Record excerpts section start

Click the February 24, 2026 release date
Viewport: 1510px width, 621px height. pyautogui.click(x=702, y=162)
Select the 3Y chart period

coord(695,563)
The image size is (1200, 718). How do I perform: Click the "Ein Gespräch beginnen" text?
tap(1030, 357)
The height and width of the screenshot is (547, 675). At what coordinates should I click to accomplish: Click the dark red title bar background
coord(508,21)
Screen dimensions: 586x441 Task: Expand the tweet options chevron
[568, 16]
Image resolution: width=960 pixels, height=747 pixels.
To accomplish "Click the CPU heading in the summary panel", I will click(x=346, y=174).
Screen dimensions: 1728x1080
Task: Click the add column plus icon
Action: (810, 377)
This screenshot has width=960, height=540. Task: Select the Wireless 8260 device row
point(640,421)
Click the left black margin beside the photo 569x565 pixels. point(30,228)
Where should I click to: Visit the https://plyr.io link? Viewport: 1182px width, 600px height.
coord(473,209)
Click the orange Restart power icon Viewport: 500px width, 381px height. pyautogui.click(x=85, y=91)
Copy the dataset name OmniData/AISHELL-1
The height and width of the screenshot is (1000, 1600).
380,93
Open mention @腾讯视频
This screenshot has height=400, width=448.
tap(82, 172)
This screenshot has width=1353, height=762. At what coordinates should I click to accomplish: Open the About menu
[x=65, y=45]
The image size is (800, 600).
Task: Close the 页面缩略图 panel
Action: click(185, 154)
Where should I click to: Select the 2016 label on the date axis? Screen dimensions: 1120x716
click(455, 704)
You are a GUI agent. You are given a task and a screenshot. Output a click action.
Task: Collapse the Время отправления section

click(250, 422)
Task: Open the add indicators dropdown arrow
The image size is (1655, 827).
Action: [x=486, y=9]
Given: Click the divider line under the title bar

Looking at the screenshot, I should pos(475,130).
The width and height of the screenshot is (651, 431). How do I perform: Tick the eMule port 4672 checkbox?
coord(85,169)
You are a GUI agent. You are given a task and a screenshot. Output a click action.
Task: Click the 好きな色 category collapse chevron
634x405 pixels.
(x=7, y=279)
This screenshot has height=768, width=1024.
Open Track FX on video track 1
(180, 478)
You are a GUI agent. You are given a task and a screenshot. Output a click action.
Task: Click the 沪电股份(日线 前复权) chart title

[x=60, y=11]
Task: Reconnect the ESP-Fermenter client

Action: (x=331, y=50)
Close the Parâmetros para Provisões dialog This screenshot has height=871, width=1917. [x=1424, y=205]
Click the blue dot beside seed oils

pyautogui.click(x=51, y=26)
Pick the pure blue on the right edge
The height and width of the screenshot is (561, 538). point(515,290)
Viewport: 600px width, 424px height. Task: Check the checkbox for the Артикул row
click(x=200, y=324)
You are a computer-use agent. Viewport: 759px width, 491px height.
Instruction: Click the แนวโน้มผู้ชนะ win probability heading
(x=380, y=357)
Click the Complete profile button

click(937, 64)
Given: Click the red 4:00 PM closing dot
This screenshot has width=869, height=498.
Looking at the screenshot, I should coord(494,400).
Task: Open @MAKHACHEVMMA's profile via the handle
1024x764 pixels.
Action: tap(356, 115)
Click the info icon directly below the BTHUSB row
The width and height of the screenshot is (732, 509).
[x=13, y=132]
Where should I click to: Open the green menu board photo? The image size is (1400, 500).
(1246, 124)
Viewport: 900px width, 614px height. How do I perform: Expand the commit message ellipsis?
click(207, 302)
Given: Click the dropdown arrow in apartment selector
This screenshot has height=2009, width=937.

Record excerpts section end

**Assignment**
Each entry must appear again in the answer exactly as written.

**Problem solution**
Click the February 24, 2026 release date
Viewport: 1510px width, 621px height. pyautogui.click(x=702, y=162)
Select the 3Y chart period

coord(695,563)
The image size is (1200, 718). How do I perform: Click the "Ein Gespräch beginnen" text?
tap(1030, 357)
The height and width of the screenshot is (547, 675). At what coordinates should I click to accomplish: Click the dark red title bar background
coord(508,21)
Screen dimensions: 586x441 Task: Expand the tweet options chevron
[568, 16]
Image resolution: width=960 pixels, height=747 pixels.
To accomplish "Click the CPU heading in the summary panel", I will click(x=346, y=174).
Screen dimensions: 1728x1080
Task: Click the add column plus icon
Action: (810, 377)
This screenshot has width=960, height=540. Task: Select the Wireless 8260 device row
point(640,421)
Click the left black margin beside the photo 569x565 pixels. point(30,228)
Where should I click to: Visit the https://plyr.io link? Viewport: 1182px width, 600px height.
coord(473,209)
Click the orange Restart power icon Viewport: 500px width, 381px height. pyautogui.click(x=85, y=91)
Copy the dataset name OmniData/AISHELL-1
The height and width of the screenshot is (1000, 1600).
380,93
Open mention @腾讯视频
This screenshot has height=400, width=448.
tap(82, 172)
This screenshot has width=1353, height=762. At what coordinates should I click to accomplish: Open the About menu
[x=65, y=45]
The image size is (800, 600).
Task: Close the 页面缩略图 panel
Action: click(185, 154)
Where should I click to: Select the 2016 label on the date axis? Screen dimensions: 1120x716
click(455, 704)
You are a GUI agent. You are given a task and a screenshot. Output a click action.
Task: Collapse the Время отправления section

click(250, 422)
Task: Open the add indicators dropdown arrow
The image size is (1655, 827).
Action: [x=486, y=9]
Given: Click the divider line under the title bar

Looking at the screenshot, I should pos(475,130).
The width and height of the screenshot is (651, 431). How do I perform: Tick the eMule port 4672 checkbox?
coord(85,169)
You are a GUI agent. You are given a task and a screenshot. Output a click action.
Task: Click the 好きな色 category collapse chevron
634x405 pixels.
(x=7, y=279)
This screenshot has height=768, width=1024.
Open Track FX on video track 1
(180, 478)
You are a GUI agent. You are given a task and a screenshot. Output a click action.
Task: Click the 沪电股份(日线 前复权) chart title

[x=60, y=11]
Task: Reconnect the ESP-Fermenter client

Action: (x=331, y=50)
Close the Parâmetros para Provisões dialog This screenshot has height=871, width=1917. [x=1424, y=205]
Click the blue dot beside seed oils

pyautogui.click(x=51, y=26)
Pick the pure blue on the right edge
The height and width of the screenshot is (561, 538). point(515,290)
Viewport: 600px width, 424px height. Task: Check the checkbox for the Артикул row
click(x=200, y=324)
You are a computer-use agent. Viewport: 759px width, 491px height.
Instruction: Click the แนวโน้มผู้ชนะ win probability heading
(x=380, y=357)
Click the Complete profile button

click(937, 64)
Given: Click the red 4:00 PM closing dot
This screenshot has width=869, height=498.
Looking at the screenshot, I should coord(494,400).
Task: Open @MAKHACHEVMMA's profile via the handle
1024x764 pixels.
Action: tap(356, 115)
Click the info icon directly below the BTHUSB row
The width and height of the screenshot is (732, 509).
[x=13, y=132]
Where should I click to: Open the green menu board photo? The image size is (1400, 500).
(1246, 124)
Viewport: 900px width, 614px height. How do I perform: Expand the commit message ellipsis?
click(207, 302)
Given: Click the dropdown arrow in apartment selector
This screenshot has height=2009, width=937.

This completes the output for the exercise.